Mi amigo Javier Puebla, el Capitán del Barco-Taller, como se le conoce por estas latitudes, me invita a que, en compañía de otros colegas, participe en un coloquio que se anuncia bajo el excesivo título de «¿Qué es literatura?». Según dice, aún hay quien cree que algo así se le puede explicar a un irregular grupito de señoronas enjoyadas, médicos ilustrados, estudiantes aventajados, colegialas de falda corta y carpeta abierta sobre las rodillas, catedráticos eméritos de anteojos de pasta y barba rala, entusiastas camaradas de una escuela de letras o lo que se tercie en cada ocasión, uno nunca sabe lo que se va a encontrar en este tipo de eventos.

En cuanto a mí, no es ya que dude de que un asunto así se pueda elucidar en tan dudosa compañía, sino que ni siquiera creo tener una respuesta clara a tan engañosa pregunta. Sin embargo, me gustaría contarles una pequeña historia:

«Hace unos días, al terminar de ducharme, cosa que no hago con la frecuencia que conviene a una persona de mi edad y posición, y cuando ya me estaba secando sobre la alfombrilla que hay al pie de la bañera, observé que había un gran signo de interrogación dibujado en el vaho que cubría el espejo que preside el cuarto de baño de mi casa.

»Mientras terminaba de secarme, contemplé, perplejo, cómo aquel símbolo desconcertante se iba desdibujando lentamente y se deshacía en tenues hilillos de agua que resbalaban en pequeñas gotas sobre el cristal. Entonces recordé la pregunta de mi querido amigo, el Capitán del Barco-Taller.

»Tal vez mi mujer había entrado sin que yo, envuelto en cortinas de vapor y poliuretano, me apercibiera de su presencia, pues suelo dejar la puerta del excusado entornada. No soy muy pudoroso. Detalles mínimos de la vida cotidiana que un crítico al uso no dudaría en calificar de realismo.

»Muebles de inodoro y azulejos, marcas y medidas, un ángulo de sombra sobre el rincón.

»Hiperrealismo, tal vez.

»O, quizás, el borroso interrogante solo fuera un episodio más en una sucesión de sórdidas disputas domésticas. Rostros a medio afeitar, el aliento acre del amanecer, la taza del váter manchada de vómitos, la triste escobilla en un rincón. Resacas de alcohol y drogas. Escenas de celos.

»Sucio realismo sucio.

»Pero tal vez no, quizás estaba solo en casa y aquel maldito símbolo no podía estar allí. Ahora que recuerdo… mi mujer había ido a hacer la compra al hipermercado… Mi pulso se aceleró… Hacía tanto frío… Podía escuchar una respiración entrecortada… un ronco jadeo… Un corazón delator palpitaba en las tinieblas… un escalofrío recorrió mi espalda y todo se volvió negro.

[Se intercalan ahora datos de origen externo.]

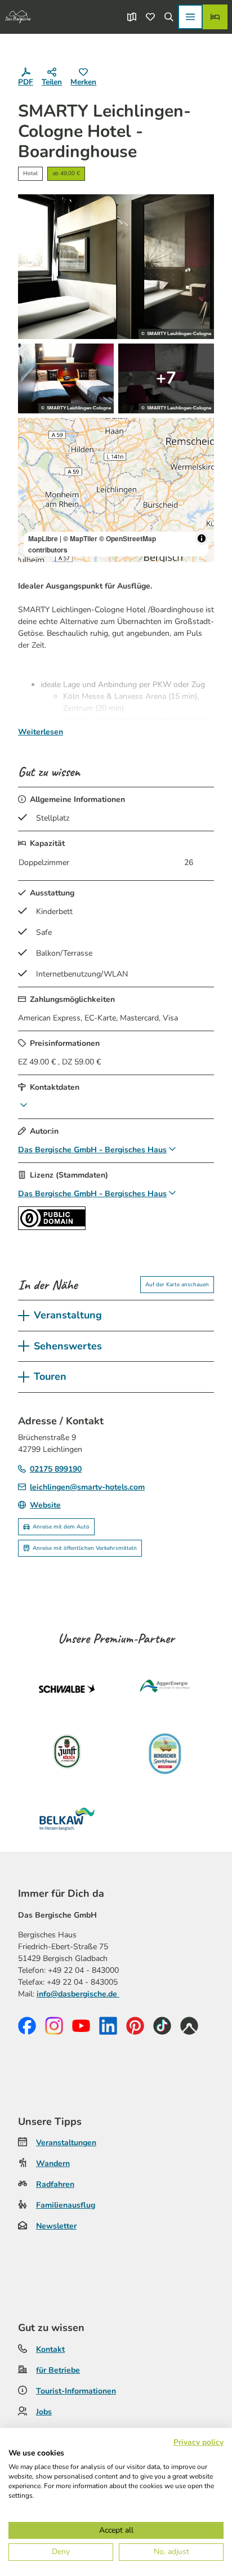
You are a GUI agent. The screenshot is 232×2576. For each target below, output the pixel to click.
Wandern (53, 2163)
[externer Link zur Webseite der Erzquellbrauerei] (165, 1753)
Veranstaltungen (66, 2142)
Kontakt (50, 2349)
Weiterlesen (40, 732)
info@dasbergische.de (78, 1994)
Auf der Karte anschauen (177, 1285)
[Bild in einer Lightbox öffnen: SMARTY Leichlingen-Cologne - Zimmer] (116, 266)
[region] (116, 490)
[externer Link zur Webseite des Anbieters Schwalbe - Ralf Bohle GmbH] (67, 1688)
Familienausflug (65, 2205)
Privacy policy (198, 2442)
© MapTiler (80, 538)
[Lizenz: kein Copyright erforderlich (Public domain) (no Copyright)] (52, 1227)
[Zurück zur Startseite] (18, 17)
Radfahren (55, 2184)
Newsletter (56, 2226)
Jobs (44, 2411)
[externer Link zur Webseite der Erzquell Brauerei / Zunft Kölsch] (67, 1753)
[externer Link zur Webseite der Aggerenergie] (165, 1688)
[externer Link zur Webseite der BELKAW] (67, 1819)
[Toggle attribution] (201, 538)
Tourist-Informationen (76, 2391)
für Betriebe (58, 2370)
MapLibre (43, 538)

»Sentimientos primigenios: el miedo.

»Pero no, seguro que fue mi mujer, no había salido todavía a hacer la compra cuando me metí en la ducha. En realidad, hoy me tocaba hacer la compra a mí; pero ya saben lo que pasa. Tantos años de convivencia, más de quince. El aire se vuelve cada vez más espeso y las miradas se cargan de reproches. Hasta los más pequeños gestos están llenos de intención, al preparar un café, al cruzarse en el pasillo. Ya casi no hacen falta las palabras y hasta la más mínima frase está preñada de sobreentendidos. Un símbolo en el espejo, una duda más, otro trazo más que añadir a un intenso retrato psicológico.

»Pero… ¿Y si nada de esto fuera real? ¿Si solo lo soñé o lo imaginé? ¿Aún puedo asegurar que el símbolo estaba ahí, ahora que se ha borrado completamente?

(…)

»Podría seguir así casi hasta el infinito; pero no deseo aburrirles con más disquisiciones. Finalmente, el interrogante había desaparecido. El vaho se había esfumado ante mis ojos, y delante de mí solo se veía un espejo diáfano, inundado por la luz del sol. Ninguna duda.

»Mi rostro.

»Las toallas.

»Los cepillos de dientes.

»Terminé de vestirme y me fui a la Facultad».

Y bueno, no sabía qué demonios decir con respecto al tema que hoy nos ocupa. He estado pensando en ello, pero no he sacado nada en claro.

Por eso no me ha quedado más remedio que contarles esta mínima anécdota.